▶ **Quoted passage**:
_ _ _ _ _ _ _

In 2003, Mel Karmazin made a trip to the Google campus in Mountain View, California. At the time, Karmazin was the CEO of Viacom, which was the world's fourth-largest media company. Ownership ranged from CBS to Paramount Studies to Simon & Schuster. Karmazin's investment bankers had recommended that he should visit Google and meet their two founders.
He met all day with Google founders Larry Page and Sergy Brin. It was an odd setting, Karmazin with his roots in the old world of traditional media and advertising and the two Stanford computer scientist and their world of code and algorithms. Karmazin saw the worlds of media and advertising as mystery - "You buy a commercial in the Super Bowl, and you're going to pay two and one-half million dollars for the spot. I have no idea if its going to work. You pay your money, you take your chances." Page and Brin saw the same world differently - one of less mystery, and more metrics. As Page and Brin relayed to Karmazin - "Our business is highly measurable. We know that if you spend X dollars on ads, you'll get Y dollars in revenues per industry, per customer." At the end of this single day and visit, Karmazin had "heard the chimes at midnight." He had seen the threats to his industry, his company, his world and culture. He saw the future and offered his infamous protest to the two scientists, "You're #%?!&"$ with the magic!"

_ _ _ _ _ _ _

▶ **Data supplied**:
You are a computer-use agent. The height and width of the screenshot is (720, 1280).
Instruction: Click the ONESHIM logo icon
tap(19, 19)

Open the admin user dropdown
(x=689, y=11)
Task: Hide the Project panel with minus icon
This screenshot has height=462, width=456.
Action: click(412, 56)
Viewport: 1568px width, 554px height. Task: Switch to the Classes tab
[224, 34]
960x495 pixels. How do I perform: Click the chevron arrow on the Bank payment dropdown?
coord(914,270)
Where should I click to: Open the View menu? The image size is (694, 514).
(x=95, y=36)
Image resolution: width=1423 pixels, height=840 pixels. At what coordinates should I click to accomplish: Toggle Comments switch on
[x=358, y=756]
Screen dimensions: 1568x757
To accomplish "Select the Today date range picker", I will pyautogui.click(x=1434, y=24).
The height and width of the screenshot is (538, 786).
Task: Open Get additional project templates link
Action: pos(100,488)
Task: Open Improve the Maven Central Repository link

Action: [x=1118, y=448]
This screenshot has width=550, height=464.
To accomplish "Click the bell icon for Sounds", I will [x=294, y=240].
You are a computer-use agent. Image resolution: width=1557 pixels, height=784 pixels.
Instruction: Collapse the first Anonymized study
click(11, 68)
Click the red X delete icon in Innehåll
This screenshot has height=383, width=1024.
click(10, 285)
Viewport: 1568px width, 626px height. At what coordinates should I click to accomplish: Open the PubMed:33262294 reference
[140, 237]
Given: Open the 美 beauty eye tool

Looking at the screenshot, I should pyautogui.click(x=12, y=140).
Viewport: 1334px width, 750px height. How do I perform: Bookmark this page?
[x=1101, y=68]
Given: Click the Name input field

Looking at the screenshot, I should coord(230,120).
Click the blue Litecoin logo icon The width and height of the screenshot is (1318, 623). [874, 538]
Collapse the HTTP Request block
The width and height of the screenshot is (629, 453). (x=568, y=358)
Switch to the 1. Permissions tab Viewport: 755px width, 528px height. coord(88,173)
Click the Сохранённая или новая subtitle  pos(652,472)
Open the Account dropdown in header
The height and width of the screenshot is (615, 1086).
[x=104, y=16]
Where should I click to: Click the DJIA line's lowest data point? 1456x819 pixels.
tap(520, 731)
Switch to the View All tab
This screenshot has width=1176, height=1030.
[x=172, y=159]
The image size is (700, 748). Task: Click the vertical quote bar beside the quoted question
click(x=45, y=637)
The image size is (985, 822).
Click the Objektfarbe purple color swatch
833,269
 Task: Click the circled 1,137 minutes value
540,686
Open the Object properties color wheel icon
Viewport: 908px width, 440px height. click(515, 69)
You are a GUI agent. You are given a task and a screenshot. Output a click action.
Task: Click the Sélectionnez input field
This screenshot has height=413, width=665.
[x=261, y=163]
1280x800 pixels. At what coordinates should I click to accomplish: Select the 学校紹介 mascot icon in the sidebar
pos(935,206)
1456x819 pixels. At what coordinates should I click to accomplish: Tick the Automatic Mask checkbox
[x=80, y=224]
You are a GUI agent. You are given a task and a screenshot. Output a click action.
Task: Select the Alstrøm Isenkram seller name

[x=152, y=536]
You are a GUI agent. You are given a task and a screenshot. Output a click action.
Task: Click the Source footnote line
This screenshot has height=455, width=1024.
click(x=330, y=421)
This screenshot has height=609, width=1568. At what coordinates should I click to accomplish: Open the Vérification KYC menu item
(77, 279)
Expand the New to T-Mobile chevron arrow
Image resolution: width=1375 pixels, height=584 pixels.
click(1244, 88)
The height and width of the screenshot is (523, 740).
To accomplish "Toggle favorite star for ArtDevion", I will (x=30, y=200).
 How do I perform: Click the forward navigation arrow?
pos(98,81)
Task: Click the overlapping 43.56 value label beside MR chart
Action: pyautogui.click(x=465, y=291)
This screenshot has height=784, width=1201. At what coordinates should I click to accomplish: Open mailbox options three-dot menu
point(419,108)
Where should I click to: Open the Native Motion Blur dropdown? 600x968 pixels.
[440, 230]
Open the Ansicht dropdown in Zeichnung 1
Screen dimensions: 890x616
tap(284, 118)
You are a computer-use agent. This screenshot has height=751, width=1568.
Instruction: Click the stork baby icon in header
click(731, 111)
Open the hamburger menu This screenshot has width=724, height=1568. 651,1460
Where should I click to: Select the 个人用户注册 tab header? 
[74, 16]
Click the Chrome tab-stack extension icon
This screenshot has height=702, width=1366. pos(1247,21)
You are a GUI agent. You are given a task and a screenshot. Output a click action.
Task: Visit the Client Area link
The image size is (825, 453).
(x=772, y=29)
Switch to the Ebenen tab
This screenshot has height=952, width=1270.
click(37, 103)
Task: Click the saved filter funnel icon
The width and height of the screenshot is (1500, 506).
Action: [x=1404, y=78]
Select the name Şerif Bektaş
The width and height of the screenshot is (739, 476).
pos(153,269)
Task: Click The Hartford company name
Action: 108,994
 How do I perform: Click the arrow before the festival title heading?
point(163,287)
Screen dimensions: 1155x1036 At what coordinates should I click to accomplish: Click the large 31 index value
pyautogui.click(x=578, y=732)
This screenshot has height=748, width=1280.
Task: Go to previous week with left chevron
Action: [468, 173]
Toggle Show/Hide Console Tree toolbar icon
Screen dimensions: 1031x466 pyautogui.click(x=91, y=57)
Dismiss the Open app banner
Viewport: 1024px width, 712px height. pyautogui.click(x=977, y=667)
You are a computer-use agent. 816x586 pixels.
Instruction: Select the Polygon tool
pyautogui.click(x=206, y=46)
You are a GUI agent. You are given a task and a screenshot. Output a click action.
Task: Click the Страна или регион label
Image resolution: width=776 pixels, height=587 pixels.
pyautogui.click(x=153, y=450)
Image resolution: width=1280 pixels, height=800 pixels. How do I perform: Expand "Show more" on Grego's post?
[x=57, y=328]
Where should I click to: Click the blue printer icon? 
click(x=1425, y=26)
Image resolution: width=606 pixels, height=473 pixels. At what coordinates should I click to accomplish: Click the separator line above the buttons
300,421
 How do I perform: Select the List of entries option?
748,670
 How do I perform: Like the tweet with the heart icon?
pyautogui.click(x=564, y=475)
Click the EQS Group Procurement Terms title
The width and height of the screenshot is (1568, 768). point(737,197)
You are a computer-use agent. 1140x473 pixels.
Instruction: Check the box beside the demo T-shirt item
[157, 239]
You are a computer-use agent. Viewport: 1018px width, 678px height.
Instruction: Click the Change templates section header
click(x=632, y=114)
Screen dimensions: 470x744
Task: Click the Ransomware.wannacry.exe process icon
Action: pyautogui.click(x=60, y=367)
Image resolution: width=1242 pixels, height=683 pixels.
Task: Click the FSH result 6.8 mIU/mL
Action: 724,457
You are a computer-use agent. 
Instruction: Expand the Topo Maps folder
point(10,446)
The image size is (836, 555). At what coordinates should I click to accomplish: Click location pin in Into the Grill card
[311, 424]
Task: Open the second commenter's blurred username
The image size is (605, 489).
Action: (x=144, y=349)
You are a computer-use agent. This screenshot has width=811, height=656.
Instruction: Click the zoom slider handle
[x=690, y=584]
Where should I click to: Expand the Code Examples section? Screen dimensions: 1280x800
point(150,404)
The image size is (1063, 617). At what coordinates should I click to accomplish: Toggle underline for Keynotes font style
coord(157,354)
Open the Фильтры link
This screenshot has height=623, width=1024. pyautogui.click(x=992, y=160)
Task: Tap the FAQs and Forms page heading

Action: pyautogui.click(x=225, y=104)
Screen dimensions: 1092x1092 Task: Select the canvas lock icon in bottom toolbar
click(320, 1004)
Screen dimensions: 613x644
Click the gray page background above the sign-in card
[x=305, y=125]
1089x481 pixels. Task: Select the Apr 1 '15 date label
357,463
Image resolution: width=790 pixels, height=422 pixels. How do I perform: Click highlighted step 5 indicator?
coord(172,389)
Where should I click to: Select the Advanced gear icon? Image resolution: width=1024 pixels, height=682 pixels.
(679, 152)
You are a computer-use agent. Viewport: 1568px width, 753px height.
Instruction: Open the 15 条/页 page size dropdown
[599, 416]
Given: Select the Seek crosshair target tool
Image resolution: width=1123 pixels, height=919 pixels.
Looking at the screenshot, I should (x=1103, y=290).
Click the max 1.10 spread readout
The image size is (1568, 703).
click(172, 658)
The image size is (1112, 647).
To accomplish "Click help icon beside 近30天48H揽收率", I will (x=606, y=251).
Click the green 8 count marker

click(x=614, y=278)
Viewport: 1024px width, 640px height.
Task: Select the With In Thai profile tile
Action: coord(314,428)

_ _ _ _ _ _ _

▶ **Assignment 1**:
Reproduce the stretch of the passage about Mel Karmazin's visit to Google from "In 2003, Mel" through "their two founders.".
▶ **Assignment 2**:
According to the passage about Mel Karmazin's visit to Google, which company was Karmazin leading as CEO in 2003?
▶ **Assignment 3**:
Continue the passage about Mel Karmazin's visit to Google from where it stops.

▶ **Answer box 1**:
In 2003, Mel Karmazin made a trip to the Google campus in Mountain View, California. At the time, Karmazin was the CEO of Viacom, which was the world's fourth-largest media company. Ownership ranged from CBS to Paramount Studies to Simon & Schuster. Karmazin's investment bankers had recommended that he should visit Google and meet their two founders.

▶ **Answer box 2**:
Viacom

▶ **Answer box 3**:
We need more Pages and Brins - especially in the health care industry. Although some form of health will probably pass this year, consider the outline of the future offered in the November 8, 2009 issue of The New York Times Magazine in the article, If Health Care Is Going To Change, His Ideas Will Change It: Dr. Brent James Will Make It Better:
The health care debate of 2009 had so many moving parts that it has sometimes seemed impossible to follow. The crisis behind the debate, though, is about one thing above all: the scattershot nature of American medicine. The fee-for-service payment system - combined with our own instincts as patients - encourage ever more testing and treatments. We're not sure which ones make a difference, but we keep on getting them, and cost keep rising. Millions of people more have incomes pinched by rising insurance premiums. Medicare is on a long-term path to insolvency. The American health care system is vastly more expensive than any other country's. but our results are not vastly better.
Any bill that Congress passes this year is unlikely to fix these problems. The lobbying groups for drug companies, device makers, insurers, doctors and hospitals have succeed, so far, in keeping big, systemic changes out of the bills. And yet the modern history of medicine - nonetheless offers reason for optimism. Medicine had changed before, after all. When it did, government policy played a role. But much of the impetus came from inside the profession. Doctors helped change other doctors.
What is truly needed at this point in time is to have the medical version of Page and Brin meet with insurance executives and leaders in the health care industries. Something fundamental needs to be done - less mystery and more metric - where people start protesting "You're #%?!&"$ with the magic!" Engineering and engineers have a critical role to play in this transformation of medical services and health care. We need to remember that engineering is about pushing the envelope - we need to assume and remember our mission is to disrupt traditional ways of doing things. We have a long and storied history of #%?!&"$ with other peoples' magic.